• Data for review:
===============
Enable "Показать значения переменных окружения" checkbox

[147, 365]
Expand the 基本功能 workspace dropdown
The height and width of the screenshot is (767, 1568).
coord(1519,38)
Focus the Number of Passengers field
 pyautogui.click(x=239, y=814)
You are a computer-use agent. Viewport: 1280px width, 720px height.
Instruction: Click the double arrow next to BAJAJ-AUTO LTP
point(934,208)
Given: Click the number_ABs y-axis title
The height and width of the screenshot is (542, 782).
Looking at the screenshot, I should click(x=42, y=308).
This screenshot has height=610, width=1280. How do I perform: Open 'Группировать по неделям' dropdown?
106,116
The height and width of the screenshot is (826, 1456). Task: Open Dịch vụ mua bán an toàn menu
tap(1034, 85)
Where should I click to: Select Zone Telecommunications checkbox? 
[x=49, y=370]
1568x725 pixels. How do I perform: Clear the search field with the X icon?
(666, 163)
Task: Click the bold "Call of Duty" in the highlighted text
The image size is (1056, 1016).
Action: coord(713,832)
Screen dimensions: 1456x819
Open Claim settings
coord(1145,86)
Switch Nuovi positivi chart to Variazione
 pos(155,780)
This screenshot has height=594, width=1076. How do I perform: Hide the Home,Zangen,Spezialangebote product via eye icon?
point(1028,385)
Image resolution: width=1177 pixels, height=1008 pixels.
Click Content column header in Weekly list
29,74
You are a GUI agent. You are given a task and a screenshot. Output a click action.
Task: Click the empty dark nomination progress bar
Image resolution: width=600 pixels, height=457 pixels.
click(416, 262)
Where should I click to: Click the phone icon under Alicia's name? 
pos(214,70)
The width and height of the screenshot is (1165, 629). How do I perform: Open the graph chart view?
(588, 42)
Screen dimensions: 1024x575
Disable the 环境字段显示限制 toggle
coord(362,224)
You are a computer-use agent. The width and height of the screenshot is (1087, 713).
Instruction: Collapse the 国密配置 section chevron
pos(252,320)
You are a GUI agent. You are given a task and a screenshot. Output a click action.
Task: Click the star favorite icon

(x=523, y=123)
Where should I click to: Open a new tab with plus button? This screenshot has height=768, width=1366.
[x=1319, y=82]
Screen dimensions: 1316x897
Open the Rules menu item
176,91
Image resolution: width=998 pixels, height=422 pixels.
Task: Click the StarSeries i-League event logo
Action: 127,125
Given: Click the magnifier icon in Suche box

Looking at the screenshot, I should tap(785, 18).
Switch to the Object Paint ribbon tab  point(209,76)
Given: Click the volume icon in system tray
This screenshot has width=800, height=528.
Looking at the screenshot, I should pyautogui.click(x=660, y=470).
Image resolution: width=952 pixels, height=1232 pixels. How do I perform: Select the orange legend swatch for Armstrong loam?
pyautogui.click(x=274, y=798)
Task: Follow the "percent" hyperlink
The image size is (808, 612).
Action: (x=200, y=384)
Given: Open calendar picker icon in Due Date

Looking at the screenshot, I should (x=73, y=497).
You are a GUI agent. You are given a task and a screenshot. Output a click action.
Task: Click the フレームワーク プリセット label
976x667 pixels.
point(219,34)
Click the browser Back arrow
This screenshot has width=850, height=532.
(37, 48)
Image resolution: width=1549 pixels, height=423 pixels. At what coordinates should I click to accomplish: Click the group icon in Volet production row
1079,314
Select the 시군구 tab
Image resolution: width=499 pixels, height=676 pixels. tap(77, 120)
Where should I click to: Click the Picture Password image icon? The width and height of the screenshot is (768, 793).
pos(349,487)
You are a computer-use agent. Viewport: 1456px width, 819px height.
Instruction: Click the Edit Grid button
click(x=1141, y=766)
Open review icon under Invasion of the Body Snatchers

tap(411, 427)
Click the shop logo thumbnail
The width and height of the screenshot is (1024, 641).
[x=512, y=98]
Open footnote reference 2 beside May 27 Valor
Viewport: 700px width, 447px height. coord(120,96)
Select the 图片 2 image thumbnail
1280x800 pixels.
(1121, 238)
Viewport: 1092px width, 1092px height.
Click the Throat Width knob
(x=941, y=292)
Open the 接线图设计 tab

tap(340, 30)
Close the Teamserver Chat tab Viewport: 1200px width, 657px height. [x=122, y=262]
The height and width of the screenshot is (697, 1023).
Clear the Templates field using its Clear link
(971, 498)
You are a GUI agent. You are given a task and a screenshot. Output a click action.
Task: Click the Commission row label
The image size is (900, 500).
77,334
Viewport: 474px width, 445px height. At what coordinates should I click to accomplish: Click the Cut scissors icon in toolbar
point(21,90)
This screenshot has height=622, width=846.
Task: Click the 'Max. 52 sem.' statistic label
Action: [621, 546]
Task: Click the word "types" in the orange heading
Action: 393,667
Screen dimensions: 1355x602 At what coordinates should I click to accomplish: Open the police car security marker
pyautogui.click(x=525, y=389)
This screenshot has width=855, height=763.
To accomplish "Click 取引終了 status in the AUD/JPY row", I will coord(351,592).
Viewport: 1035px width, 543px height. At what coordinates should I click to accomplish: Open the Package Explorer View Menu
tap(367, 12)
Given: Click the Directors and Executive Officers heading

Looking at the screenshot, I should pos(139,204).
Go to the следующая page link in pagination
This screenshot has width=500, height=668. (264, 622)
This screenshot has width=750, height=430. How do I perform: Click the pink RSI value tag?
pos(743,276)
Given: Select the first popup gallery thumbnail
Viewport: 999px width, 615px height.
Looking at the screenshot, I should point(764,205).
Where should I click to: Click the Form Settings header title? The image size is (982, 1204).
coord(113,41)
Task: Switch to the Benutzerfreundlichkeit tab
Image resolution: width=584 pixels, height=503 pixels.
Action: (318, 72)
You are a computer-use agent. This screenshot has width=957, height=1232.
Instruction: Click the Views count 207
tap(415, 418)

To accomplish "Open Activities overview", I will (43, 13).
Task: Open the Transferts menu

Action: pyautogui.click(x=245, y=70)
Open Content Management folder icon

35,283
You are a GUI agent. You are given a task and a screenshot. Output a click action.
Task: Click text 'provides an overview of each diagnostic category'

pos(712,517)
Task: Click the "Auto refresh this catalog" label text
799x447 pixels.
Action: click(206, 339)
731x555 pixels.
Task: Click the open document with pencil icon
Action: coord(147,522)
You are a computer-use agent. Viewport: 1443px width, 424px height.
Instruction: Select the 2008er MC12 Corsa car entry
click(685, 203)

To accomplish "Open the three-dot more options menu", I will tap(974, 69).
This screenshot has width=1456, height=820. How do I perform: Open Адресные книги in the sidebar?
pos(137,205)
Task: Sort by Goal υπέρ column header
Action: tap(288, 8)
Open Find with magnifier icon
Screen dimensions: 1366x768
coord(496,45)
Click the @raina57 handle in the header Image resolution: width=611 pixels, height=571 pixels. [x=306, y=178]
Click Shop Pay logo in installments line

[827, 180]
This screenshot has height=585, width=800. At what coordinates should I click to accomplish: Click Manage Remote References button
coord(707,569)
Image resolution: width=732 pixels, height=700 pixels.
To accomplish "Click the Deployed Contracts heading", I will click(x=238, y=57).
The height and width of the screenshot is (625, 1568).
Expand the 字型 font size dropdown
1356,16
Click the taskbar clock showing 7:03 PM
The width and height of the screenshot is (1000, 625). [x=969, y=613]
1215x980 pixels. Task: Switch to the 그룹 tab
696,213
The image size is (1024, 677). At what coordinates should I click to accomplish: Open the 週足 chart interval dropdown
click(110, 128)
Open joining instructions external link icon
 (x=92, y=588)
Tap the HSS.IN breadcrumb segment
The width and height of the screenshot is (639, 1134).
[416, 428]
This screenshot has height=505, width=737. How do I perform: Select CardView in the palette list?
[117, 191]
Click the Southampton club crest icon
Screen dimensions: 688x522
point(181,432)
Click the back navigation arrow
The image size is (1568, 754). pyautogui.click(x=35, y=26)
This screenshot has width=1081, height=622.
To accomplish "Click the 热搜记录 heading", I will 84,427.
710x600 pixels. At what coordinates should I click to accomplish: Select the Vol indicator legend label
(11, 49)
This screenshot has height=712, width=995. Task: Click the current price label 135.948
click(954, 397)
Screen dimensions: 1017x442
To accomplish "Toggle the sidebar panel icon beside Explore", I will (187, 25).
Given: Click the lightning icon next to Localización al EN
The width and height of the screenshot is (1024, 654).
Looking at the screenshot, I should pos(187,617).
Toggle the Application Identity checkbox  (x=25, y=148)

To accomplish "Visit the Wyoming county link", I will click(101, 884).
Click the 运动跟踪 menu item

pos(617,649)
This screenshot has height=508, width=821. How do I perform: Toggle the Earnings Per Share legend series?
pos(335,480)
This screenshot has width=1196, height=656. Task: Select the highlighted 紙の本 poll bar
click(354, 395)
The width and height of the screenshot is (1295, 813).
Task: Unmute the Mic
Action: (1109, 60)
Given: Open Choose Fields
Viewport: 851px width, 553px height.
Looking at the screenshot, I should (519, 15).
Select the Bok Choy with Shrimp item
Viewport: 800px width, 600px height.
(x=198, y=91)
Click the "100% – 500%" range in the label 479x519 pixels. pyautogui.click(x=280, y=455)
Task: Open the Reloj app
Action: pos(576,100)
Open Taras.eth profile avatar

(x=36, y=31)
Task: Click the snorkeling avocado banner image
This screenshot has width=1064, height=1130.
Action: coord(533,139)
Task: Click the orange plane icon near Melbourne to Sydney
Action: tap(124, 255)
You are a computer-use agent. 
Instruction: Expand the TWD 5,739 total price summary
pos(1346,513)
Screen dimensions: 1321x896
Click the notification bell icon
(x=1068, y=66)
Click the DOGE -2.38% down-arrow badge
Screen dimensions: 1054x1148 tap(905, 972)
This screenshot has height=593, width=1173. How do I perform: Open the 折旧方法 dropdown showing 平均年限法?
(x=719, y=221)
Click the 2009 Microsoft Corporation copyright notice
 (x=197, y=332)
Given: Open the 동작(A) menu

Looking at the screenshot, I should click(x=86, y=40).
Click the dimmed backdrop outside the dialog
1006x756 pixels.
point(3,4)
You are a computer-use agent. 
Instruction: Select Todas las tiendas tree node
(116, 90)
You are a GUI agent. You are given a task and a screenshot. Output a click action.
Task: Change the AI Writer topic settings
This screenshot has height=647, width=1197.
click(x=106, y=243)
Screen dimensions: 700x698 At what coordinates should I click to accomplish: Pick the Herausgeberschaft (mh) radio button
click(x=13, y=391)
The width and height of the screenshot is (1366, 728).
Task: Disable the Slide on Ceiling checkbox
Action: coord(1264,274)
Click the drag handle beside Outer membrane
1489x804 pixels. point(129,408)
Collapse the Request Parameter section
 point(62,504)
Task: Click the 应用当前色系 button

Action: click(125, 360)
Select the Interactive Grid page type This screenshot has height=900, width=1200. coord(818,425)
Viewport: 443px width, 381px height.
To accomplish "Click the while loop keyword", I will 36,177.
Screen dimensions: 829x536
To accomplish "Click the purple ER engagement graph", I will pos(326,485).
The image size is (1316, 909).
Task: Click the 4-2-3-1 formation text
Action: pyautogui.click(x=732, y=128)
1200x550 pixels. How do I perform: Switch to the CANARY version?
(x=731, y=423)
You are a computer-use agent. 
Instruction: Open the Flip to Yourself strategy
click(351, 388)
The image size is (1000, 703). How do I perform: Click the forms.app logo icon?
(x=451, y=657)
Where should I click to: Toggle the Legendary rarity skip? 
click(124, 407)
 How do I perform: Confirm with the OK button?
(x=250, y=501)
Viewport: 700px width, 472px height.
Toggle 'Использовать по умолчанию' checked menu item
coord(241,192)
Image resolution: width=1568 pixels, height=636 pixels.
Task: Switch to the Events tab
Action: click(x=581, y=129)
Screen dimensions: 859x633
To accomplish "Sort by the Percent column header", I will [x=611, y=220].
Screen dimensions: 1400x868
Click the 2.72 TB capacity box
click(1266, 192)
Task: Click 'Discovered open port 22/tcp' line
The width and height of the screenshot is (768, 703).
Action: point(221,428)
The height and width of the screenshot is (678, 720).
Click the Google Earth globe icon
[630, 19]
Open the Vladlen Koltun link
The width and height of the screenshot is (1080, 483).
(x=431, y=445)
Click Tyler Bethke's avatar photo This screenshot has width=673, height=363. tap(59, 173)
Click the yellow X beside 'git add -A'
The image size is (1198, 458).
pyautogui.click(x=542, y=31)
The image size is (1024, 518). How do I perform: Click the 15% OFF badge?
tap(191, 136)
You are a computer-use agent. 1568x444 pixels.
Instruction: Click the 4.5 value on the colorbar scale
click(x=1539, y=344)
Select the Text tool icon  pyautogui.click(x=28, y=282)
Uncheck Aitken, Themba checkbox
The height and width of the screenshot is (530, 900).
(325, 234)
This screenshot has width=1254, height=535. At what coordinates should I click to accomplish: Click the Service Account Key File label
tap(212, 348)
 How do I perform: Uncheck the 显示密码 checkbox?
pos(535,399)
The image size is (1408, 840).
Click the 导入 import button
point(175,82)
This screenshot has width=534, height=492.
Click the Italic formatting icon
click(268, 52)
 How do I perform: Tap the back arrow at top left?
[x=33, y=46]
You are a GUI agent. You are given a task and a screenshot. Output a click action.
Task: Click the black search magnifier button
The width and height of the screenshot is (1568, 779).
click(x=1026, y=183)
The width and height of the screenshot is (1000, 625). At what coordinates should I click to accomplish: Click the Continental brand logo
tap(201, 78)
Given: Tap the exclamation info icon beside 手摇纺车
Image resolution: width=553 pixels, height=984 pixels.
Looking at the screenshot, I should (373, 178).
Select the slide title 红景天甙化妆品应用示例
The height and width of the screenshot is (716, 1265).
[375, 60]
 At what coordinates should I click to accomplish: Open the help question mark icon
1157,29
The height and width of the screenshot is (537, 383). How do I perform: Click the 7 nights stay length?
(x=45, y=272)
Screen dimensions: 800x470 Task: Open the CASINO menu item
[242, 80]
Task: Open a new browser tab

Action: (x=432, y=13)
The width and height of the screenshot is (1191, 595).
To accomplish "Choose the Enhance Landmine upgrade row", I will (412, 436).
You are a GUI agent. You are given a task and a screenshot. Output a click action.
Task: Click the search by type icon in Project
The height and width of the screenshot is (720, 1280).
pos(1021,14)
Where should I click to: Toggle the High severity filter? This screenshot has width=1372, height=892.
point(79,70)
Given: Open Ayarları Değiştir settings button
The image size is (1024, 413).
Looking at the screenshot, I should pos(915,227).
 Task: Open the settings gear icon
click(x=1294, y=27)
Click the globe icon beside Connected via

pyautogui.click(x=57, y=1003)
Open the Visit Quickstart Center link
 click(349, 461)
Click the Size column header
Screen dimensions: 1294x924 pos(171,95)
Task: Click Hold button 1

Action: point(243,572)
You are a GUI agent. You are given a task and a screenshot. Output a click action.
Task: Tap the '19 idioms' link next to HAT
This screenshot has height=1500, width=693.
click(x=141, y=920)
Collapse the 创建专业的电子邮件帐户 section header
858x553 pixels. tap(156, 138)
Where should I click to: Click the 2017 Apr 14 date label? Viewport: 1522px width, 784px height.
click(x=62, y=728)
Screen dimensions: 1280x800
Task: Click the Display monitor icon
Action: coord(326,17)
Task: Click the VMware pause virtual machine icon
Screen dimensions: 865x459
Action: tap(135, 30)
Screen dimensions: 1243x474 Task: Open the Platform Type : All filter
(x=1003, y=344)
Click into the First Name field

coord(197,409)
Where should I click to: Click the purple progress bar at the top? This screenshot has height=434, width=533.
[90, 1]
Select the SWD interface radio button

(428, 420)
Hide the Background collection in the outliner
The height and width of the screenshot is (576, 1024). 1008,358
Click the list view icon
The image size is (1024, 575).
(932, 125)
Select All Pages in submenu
===============
• Activity: Go through the listing above and return each line where the word "Choose" occurs.

• Result of the task:
Given: Open Choose Fields
To accomplish "Choose the Enhance Landmine upgrade row", I will (412, 436).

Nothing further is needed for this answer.